What you’re about to read is going to shake you to your parent-of-the-year core! We all want what’s best for our kids and are willing to do whatever it takes to help them achieve their goals. This simple premise can’t be argued. But the way we go about it might make you shake you head or want to cry.
Many of us think that specialization is the key to getting ahead for a young athlete. We hear stories about how Tiger Woods had a golf club in the crib and his Dad had him watching gold videos before he could even sit up on his own. We assume that this is the best way for us to help our youngsters get ahead in sports.
I have been asked to give lessons to a 4 year old, Really!
Just like you need to crawl before you can walk and walk before you can run, the same is true of all game-playing skills. Young kids need to learn movement before they learn skills. They need to develop awareness of their body and what it is capable of doing before we try to teach game-specific strategies. Learning basic movement allows an athlete to gain confidence without the fear of failure that accompanies sport specific skills.

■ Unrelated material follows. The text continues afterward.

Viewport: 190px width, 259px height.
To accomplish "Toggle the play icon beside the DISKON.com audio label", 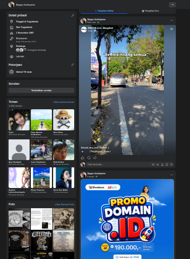I will pos(82,151).
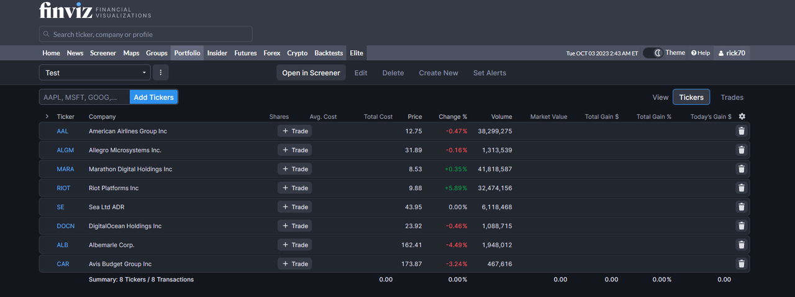The image size is (795, 297).
Task: Delete the AAL row with trash icon
Action: (x=741, y=131)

Bottom line – if you want your youngster to become a better athlete, it will come from more play rather than more practice. If a young player hasn’t learned how to twist and stretch, they probably won’t be able to hit or catch. It they haven’t learned how to run and jump and fall and get back up, they aren’t going to be able to slide into a base. If they haven’t climbed a tree or played Twister or a simple game of tag they might not have the confidence to run the bases with the reckless abandon we all admire from an older player.
So you want her to be a great player, let her be great at PLAY!